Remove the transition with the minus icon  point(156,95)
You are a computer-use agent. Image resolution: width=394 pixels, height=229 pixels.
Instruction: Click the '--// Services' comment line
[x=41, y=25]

------------------------------------------------

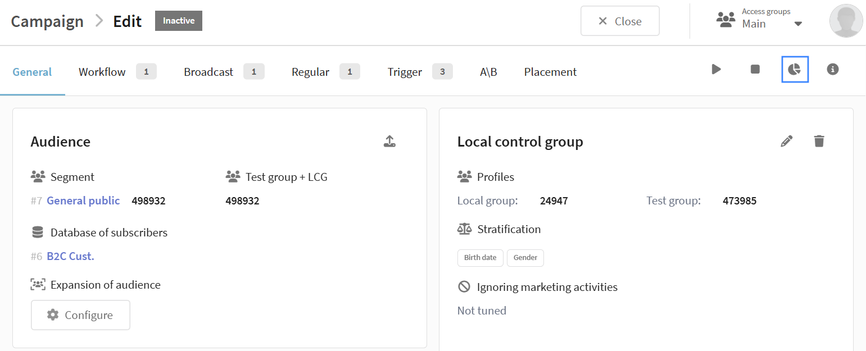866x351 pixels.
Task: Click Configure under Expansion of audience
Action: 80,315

------------------------------------------------

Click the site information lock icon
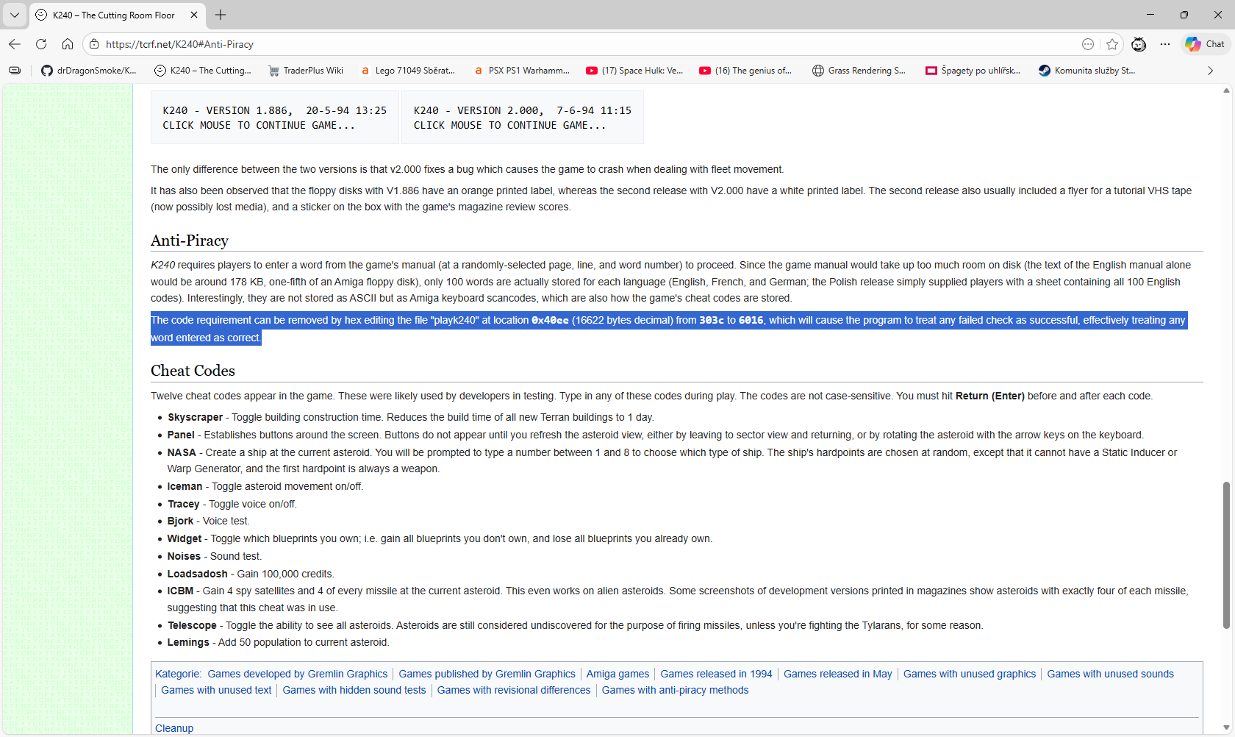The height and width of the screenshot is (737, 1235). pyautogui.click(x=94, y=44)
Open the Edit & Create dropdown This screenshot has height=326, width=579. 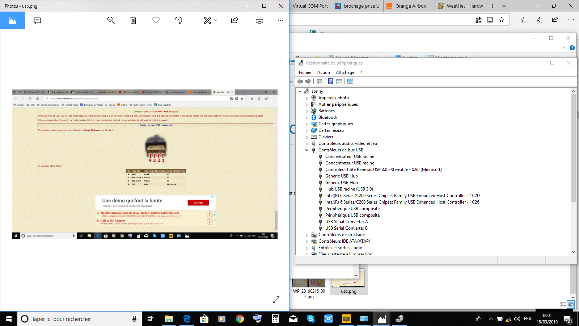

------------------------------------------------

**What to do**
Give back the exact lines above, running from the one that has "Click the site information lock icon" through the one that has "Open the Edit", with nothing added and no pictures.

**Finished task**
Click the site information lock icon
The height and width of the screenshot is (737, 1235). pyautogui.click(x=94, y=44)
Open the Edit & Create dropdown This screenshot has height=326, width=579. 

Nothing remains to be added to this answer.